What to do
In the material below, find the line with "Open the 25.02.08 transaction row" and the line with "The height and", then output those two lines and every line between them, exactly.

Exercise data
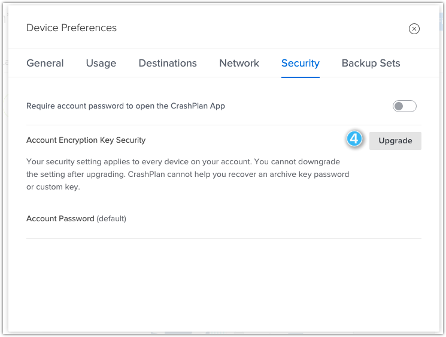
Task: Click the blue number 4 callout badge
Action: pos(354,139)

* * *

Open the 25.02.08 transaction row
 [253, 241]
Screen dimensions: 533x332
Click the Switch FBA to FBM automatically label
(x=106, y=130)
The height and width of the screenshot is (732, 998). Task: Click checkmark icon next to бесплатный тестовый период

==

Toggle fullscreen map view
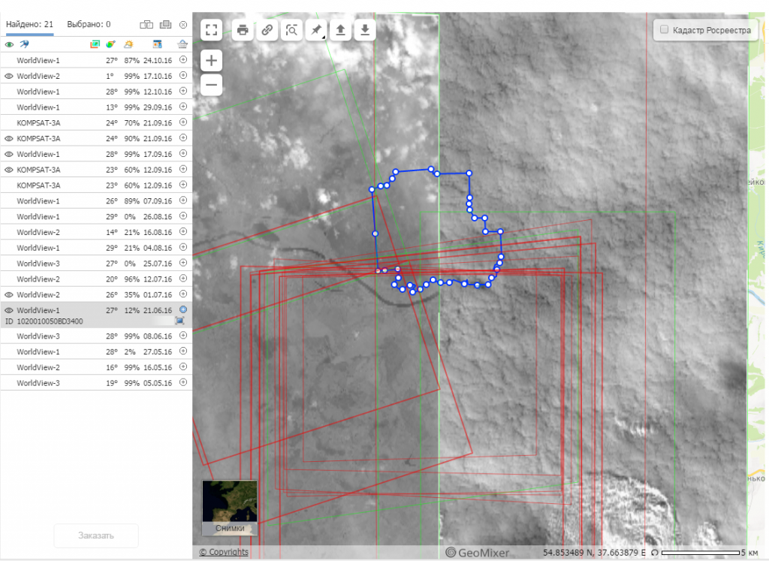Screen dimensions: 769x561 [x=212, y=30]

Result for this exercise
Open the 25.02.08 transaction row
 [253, 241]
Screen dimensions: 533x332
Click the Switch FBA to FBM automatically label
(x=106, y=130)
The height and width of the screenshot is (732, 998). Task: Click checkmark icon next to бесплатный тестовый период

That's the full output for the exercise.